Batam,potretkepri.com-Penumpang KM Kelud keberatan adanya aksi kutipan uang tilam Rp.20 ribu yang dilakukan sejumlah oknum didalam KM Kelud kepada penumpang inisial HS asal Batam tujuan Belawan.”saya diminta uang tilam Rp.20 ribu rupiah, karena saya keberatan dia berkata kutipan itu atas perintah orang kapal ” ujar HS kepada media ini.
Tindakan ilegal penjualan tilam kapal K Kelud kepada penumpang non seat yang seharusnya dipakai penumpang yang memiliki seat bukan lagi baru,tetapi telah berlangsung bertahun-tahun lamanya.Sayangnya pihak kapal seakan-akan tutup mata dan membiarkan aksi ilegal itu terjadi secara terus menerus tanpa menindak pelaku-palaku kejatahan tersebut.
Minimnya kepedulian kru kapal KM Kelud terhadap penjualan tilam diatas kapal yang nyata-nyata merugikan penumpang disinyalir adanya hubungan kongkalikong antara keduanya,yakni abk dan mafia penjual tilam tersebut,sehingga aksi ilegal itu berlanjut dari tahun ke tahun.

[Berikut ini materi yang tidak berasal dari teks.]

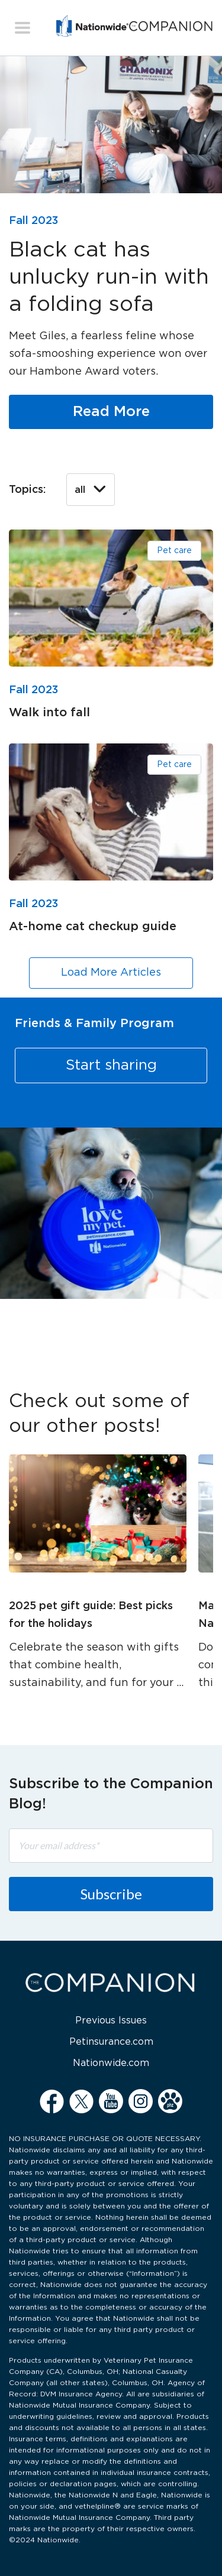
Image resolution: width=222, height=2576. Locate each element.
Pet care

Tidak hanya tilam yang diperjual belikan,akan tetapi lorong-lorong didalam kapal turut dibisniskan dijual kepada penumpang yang tidak memiliki tempat tidur non seat.sayangnya penumpang non seat`pun dengan terpaksa rela memberikan uang sesuai permintaan orang yang menjual tempat tersebut.”katanya mereka yang punya,yah terpaksa kita kasih dengan terpaksa daripada ribut “.ujar penumpang lainnya.
Informasi yang dihimpun,yang melakukan penjualan tilam didalam kapal kepada penumpang yang akan berangkat dilakukan sejumlah pihak,bahkan penjualan asonganpun ikut bermain.(hen)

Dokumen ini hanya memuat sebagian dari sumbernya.